About Beau

Before Beau meant anything more than beautiful, Heather Goldin (singer/songwriter) and Emma Jenney (guitarist/songwriter) were just 13-year-olds improvising on patches of grass in New York City’s Washington Square Park for friends and strangers. Both the daughters of painters, the two became sisters in sound and poetry, weaving through teenage-hood as fast-growing vines around a pillar of self-expression. That was the beginning of Beau, making music best-described as melodic and lyrically impassioned. Sometimes synth dream pop, sometimes bedroom rock, with nods to electronic dance and alternative pop-punk, Beau is determinedly untethered to one particular genre. If in some alternate universe there is a place where The Ronettes, Joanna Newsom, Thom Yorke and Karen O meet, then that is the birthplace of Beau.

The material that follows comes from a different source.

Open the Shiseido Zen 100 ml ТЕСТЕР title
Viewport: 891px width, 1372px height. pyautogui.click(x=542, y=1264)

Nearly a decade has passed since the back-to-back releases of their self-titled EP and debut album That Thing Reality in 2015, and it has been experienced as one’s 20’s usually is: quickly and overwhelmingly, with a lot learned and a lot lost. Some career highlights include touring with swedish band Miike Snow, playing overseas in Paris at the Rock en Seine music festival, collaborating with award-winning producers Nicolas Vernhes (War on Drugs) and Andrew Wyatt (A Star is Born Original Soundtrack), and performing at iconic venues such as NYC’s Bowery Ballroom and The Bitter End, Lady Gaga’s old stomping grounds. Between gigs, life was also happening. Great loves were realized, hearts were broken. Friendships intensified, others faded away. The path forward, once full of nervous expectation, became a place of bittersweet surrender. It’s from this place of introspection that Beau is calling out with a release of grief and hope. Once kids shamelessly singing over the traffic of their native Greenwich Village, indie duo Heather Goldin and Emma Jenney of Beau are growing up and telling us how on their sophomore album, Girl Cried Wolf. 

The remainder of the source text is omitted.